Required Reading: Hack: Stories from a Chicago Cab
Everyone has their preferred method of transportation. Cars are obviously popular, and despite many people’s gripes about the CTA, ridership has definitely increased over the past couple of years. For me, I’m all about the bike. And my natural enemy as a two-wheeler is of course: the cab driver. Always honking at me, veering me off the road…I have a lane too, you know!
Ok, that’s really a myth. I don’t share the resentment toward cabs many of my cycling friends do. They are actually often the only ones that know what they’re doing on the road and aren’t afraid to put me in my place (you’re right, I should have stopped at that stop sign). There are even instances of inclimate weather or states of mind where I find myself in the backseat behind a partition. But it’s rare enough where I never really have to consider “cabby culture.” But as a member of the service industry myself, I know the absurdity of a revolving door of characters in my life.

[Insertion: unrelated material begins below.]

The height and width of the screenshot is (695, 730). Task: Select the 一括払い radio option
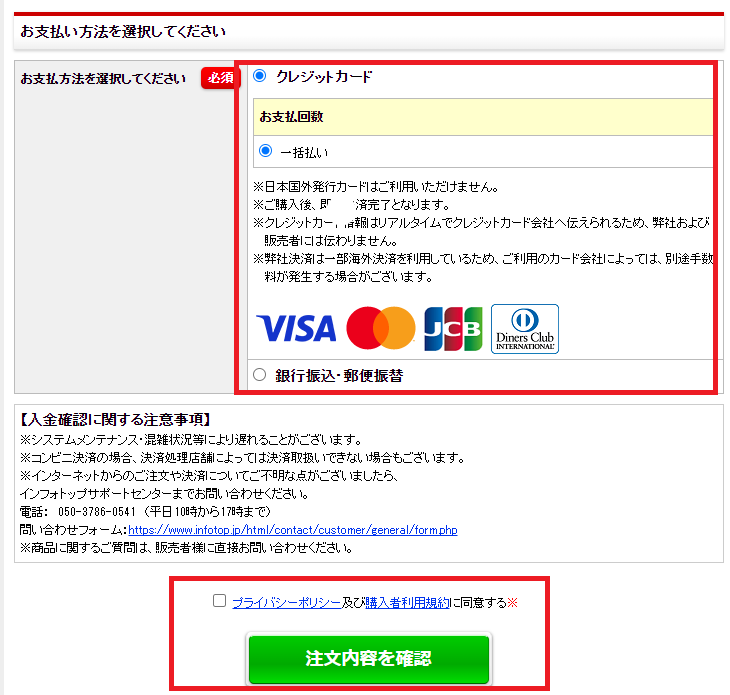tap(265, 151)
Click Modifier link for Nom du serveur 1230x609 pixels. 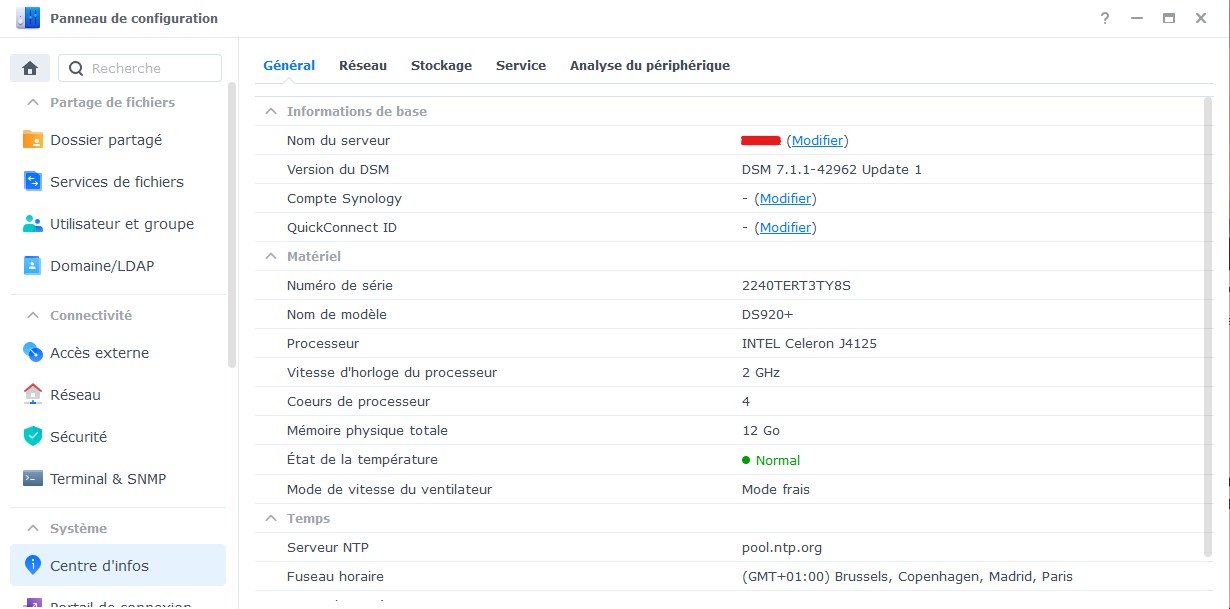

At least at a public restaurant, people generally behave. But something happens in a cab to people. There is an element of shadiness that has been associated with cab rides. Dmitry Samarov, artist, writer and cab driver of eleven years shares his experiences and drawings in the recently published Hack: Stories From a Chicago Cab.
Keeping with the theme of fleeting scenarios, the book is short: 122 pages. But within those pages is a vast array of stories, Samarov at the center of it all. A hushed sage, and accidental therapist, most of the time people just want someone to talk to. The power of anonymity: these paths will never cross again, no risk of judgment, there’s always somebody worse off than you. Want to have sex with your wife after a Cubs game before heading back to the suburbs and the screaming kids? Just don’t leave a mess. Scoring drugs? Go for it; just make sure you tip better for adding that sort of risk. He’ll take you to a strip club or prostitute, drive through a 24-hour White Castle, or just simply take you home from the airport after a hectic flight.
Samarov has a unique perspective as a white (or “American”) cab driver. His chapter on holidays expresses his isolation from the rest of us — out celebrating the nation’s independence, the routine of a new year’s celebration or a hockey team’s world championship while he has to work. Likewise, he can be a voice of reason to those who need it, and even physically comfort a passenger in dire need.
Of course it’s not all crazy drunks and sexcapades. Some of the most interesting parts of the book is learning about the daily process of a cab, and the often banal periods of waiting before the driver hits the road. Many use this time to hone billiards skills, but Dmitry uses it to sketch. Nearly every story is accompanied by a black and white rendering of the customers discussed. He’s held readings and has had work displayed in art gallerys, bars, record stores, and libraries.